Theological Question of the Day: What Kind of Freedom Did Adam and Eve Have Before the Fall?


While reading For Calvinism by Michael Horton, I came across the following quote:

A libertarian view of human freedom insists on nothing less than the ability to choose anything. However, this means that the will is free not only from external compulsion but from the person who is exercising it! In other words, it assumes that the will is independent of the mind, preferences, character, and heart of persons (pp. 43–44).

By contrast, Horton, like most Calvinists, subscribes to a compatibilist view of human freedom in which freedom is understood as freedom from external compulsion. What choices free people make must be explained in reference to their mind, preferences, character, and heart. He writes:

Before the fall, humankind had the natural and moral ability to obey God with complete fidelity and freedom of will. After the fall, we still have the natural but no longer the moral liberty to do so. When it comes to our fallen condition, we all have the natural ability to think, will, feel, and do what we should. None of our faculties has been lost. We have all of the “equipment” necessary for loving God and our neighbors. Nevertheless, the fall has rendered us morally incapable of using these gifts in a way that could restore us to God’s favor (p. 44).

The juxtaposition of these passages led to the following chain of reasoning: If before the fall, Adam and Eve had compatibilist freedom, then their mind, preferences, character, and heart explain their action. But if their mind, preferences, character, and heart were morally good, why did they sin? Unless we attribute Adam and Eve’s fall to some flaw in their created nature (i.e., their mind, preferences, character, and heart), it seems that Adam and Eve’s prelapsarian fall was libertarian in nature. How else could a good tree—contrary to its nature—produce bad fruit?

So here’s today theological question: Before the fall, what kind of freedom did Adam and Eve enjoy? A libertarian or a compatibilist freedom?

11 thoughts on “Theological Question of the Day: What Kind of Freedom Did Adam and Eve Have Before the Fall?

  1. Can you explain what Michael Horton mean by “moral freedom”? I think I understand “natural freedom,” but I don’t know how he defines “moral freedom” as distinct from “natural freedom.”

  2. I’m also wondering if he cites any theologian who actually defines “libertarian free-will” as being “independent of the mind, preferences, character, and heart of persons.” Or maybe you know one? Or is this a straw-man argument against “libertarian free-will”?

  3. Regarding what Horton means by “moral freedom,” consider this from pages 44-45: “Our choices are determined by our nature; we choose what we desire and we desire what is most consistent with our nature. If we are bound by sin, then it is not a natural ability that we have lost but a moral ability. We can only choose sin and death…until God liberates us from this bondage… Again, it is not that the will is rendered inactive by sin, but that it is bound by sin until grace restores it in a one-side, unilateral, and unassisted divine act.”

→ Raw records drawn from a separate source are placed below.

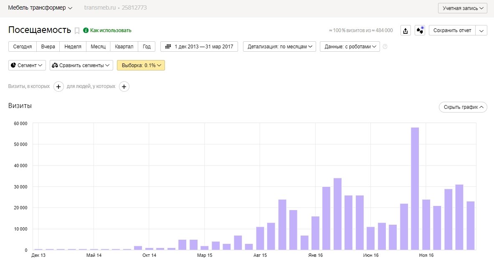Add condition for людей, у которых
The image size is (494, 266).
coord(124,86)
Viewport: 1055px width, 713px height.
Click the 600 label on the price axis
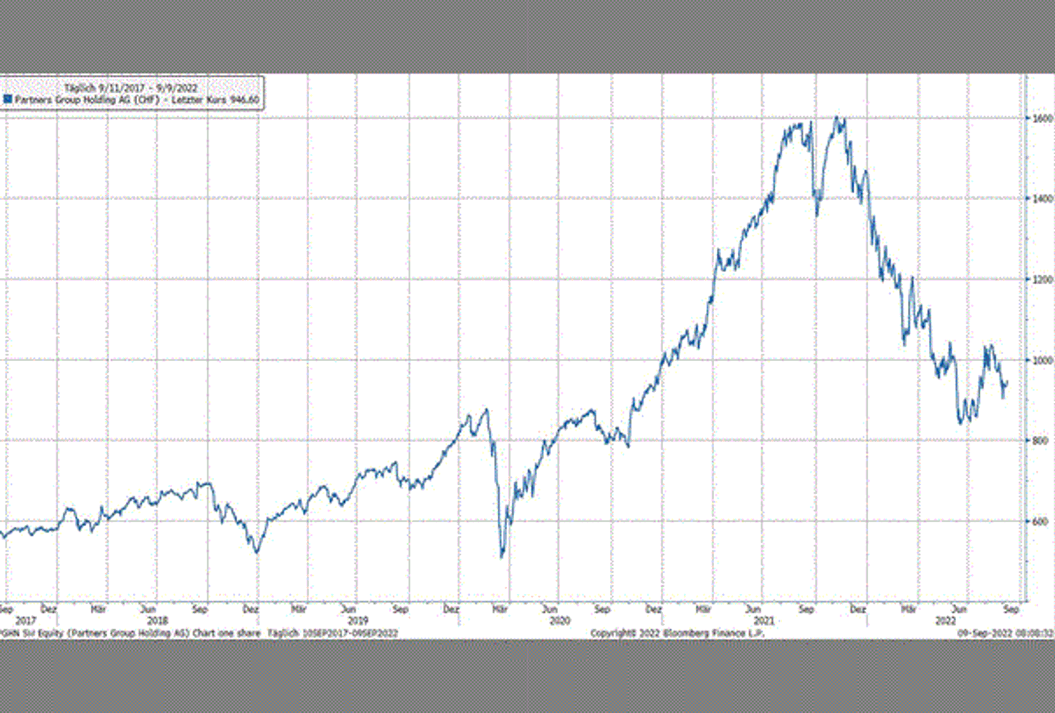(1040, 521)
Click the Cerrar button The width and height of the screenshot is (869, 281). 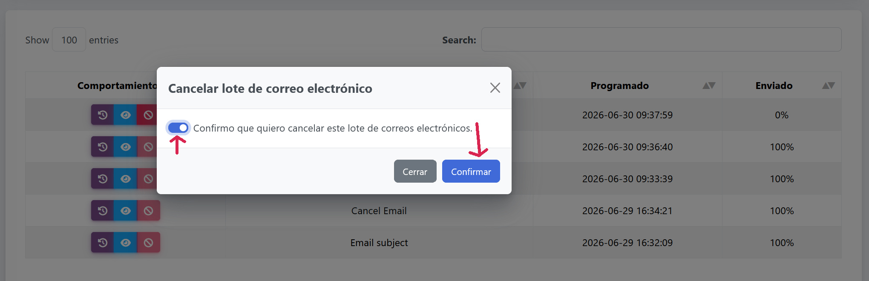(415, 171)
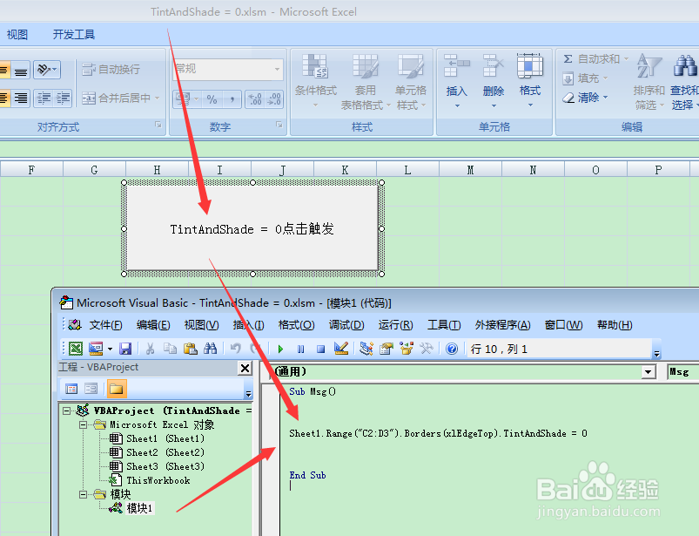Save the project using the VBA Save icon
The width and height of the screenshot is (699, 536).
coord(125,348)
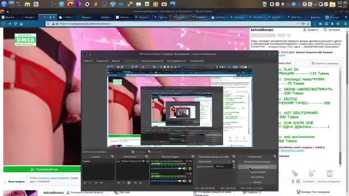Adjust the desktop audio volume slider

coord(166,168)
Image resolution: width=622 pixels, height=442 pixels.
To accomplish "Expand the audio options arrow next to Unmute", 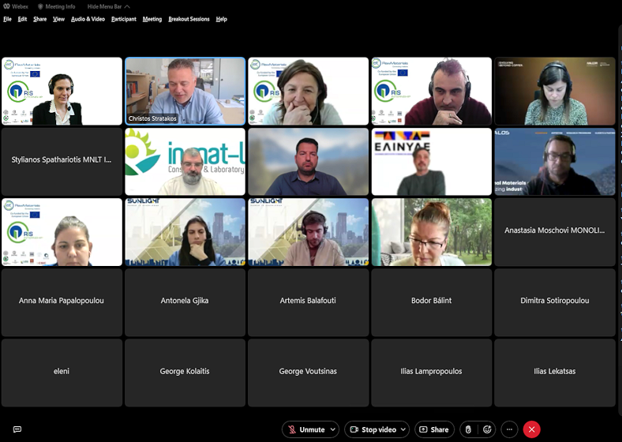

    Regarding whether Horton’s argument against libertarianism knocks down a straw man, I should only say that this criticism of libertarianism is the standard one. See the following in the Stanford Encyclopedia of Philosophy: http://plato.stanford.edu/entries/freewill/#3.2, http://plato.stanford.edu/entries/compatibilism/, http://plato.stanford.edu/entries/incompatibilism-theories/, and http://plato.stanford.edu/entries/incompatibilism-arguments/.

    1. Thanks George.

      Tell me more about “compatibilist free-will.” Is the “free-will” agent’s choice CAUSALLY DETERMINED by both internal (desires, personality, temperament , preferences, character, or the heart/mind) and external realities (God and Nature)? Is the “free-will” agent morally responsible for their choices? I don’t see how this works exactly.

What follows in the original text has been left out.